Chloe was so touched by that thought she was blinded by tears. Horrified that she couldn’t stop their flow and afraid she might break into noisy sobs, she had set her gift on the doorstep and turned and quietly scarpered. The very last thing she’d wanted was to cause an embarrassing scene.

Josie had rung her the next day to thank her for the gift and Chloe had made up an excuse about being in a dreadful hurry. But the beautiful possibilities inspired by the sight of Zac with tiny Eve had haunted her ever since. For the past two weeks these possibilities had filled her head, kept her awake at night and in a daze of fierce longing during the day.

And now, as Jason rose from the table and took his replenished wineglass to the sofa, she knew the time had arrived. She had to speak before he switched on the TV and tuned in to his latest Netflix obsession.


With the remote in one hand, his glass in the other, he looked up at her with a somewhat distracted, but good-natured, frown.

Chloe ran her tongue over suddenly dry lips. ‘Before we start watching TV, there’s something I need to tell you.’

Jason’s frown deepened. ‘What is it?’

‘I —’ Chloe swallowed. ‘I thought you should know I’ve stopped taking the pill.’

‘You’ve what?’ The question exploded from his lips.

Defensively, Chloe threw up her hands. ‘Don’t be angry. Please.’

‘Don’t be angry?’ her boyfriend echoed sarcastically and he was scowling at her now. ‘You’ve made a drastic decision like that behind my back and you expect me to stay calm?’
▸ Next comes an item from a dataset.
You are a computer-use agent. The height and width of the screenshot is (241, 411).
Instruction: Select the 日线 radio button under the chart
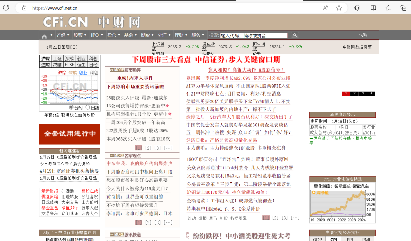point(88,107)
He made no attempt to hide his anger as he dropped the remote and thumped his wineglass on the coffee table so roughly it was a wonder the stem didn’t snap. ‘It’s bloody Friday night, Chloe, and I’m trying to relax. You can’t drop a bombshell like that on me.’

‘Well —’ Chloe swallowed, tried again. ‘You know I’ve tried to talk about starting a family plenty of times in the past, but you’ve never been prepared to discuss it. Not seriously.’

Jason thrust his jaw stubbornly forward. ‘That doesn’t give you the right to make such a huge decision without telling me.’

She knew he had a point, but for once she wasn’t prepared to back down or to start apologising. Instead, she lifted her chin. ‘Well, I’m telling you now.’

Jason shot her a narrow-eyed, piercing glance. ‘When did you stop taking them?’

She swallowed. ‘Not quite two weeks ago.’

‘Fuck.’ His attractive jaw dropped in appalled disbelief. ‘You mean we’ve been screwing and you’ve known —’

‘It’s okay,’ she jumped in quickly. ‘I couldn’t get pregnant straight away.’

‘Are you sure?’

‘Yes,’ she responded stoutly, even though, in truth, she wasn’t absolutely sure – although most websites claimed that pregnancy was highly unlikely to happen so quickly. ‘The thing is, Jason, I might not be safe for much longer. Tonight – for example – there could be a remote possibility —’

Jason swore again as he glared at her.

‘That’s why I wanted to tell you now.’

‘After priming me with food and wine first?’


It was true that Chloe didn’t normally put in such a big effort on Friday nights. If Jason wasn’t going to the footie, they often opted for pizza or some other takeaway. Perhaps she had been a tad unsubtle.

Then again, desperate times required do-or-die measures.

She spoke as steadily and carefully as she could. ‘I really, really want to have a baby, Jason. And as you know, I’ll be thirty-seven next week. When it comes to pregnancy, I’m already considered geriatric. I’m running out of time.’

She had hoped for signs of sympathy, but Jason’s face remained scarily hard and tight. ‘And what if I really, really don’t want a kid?’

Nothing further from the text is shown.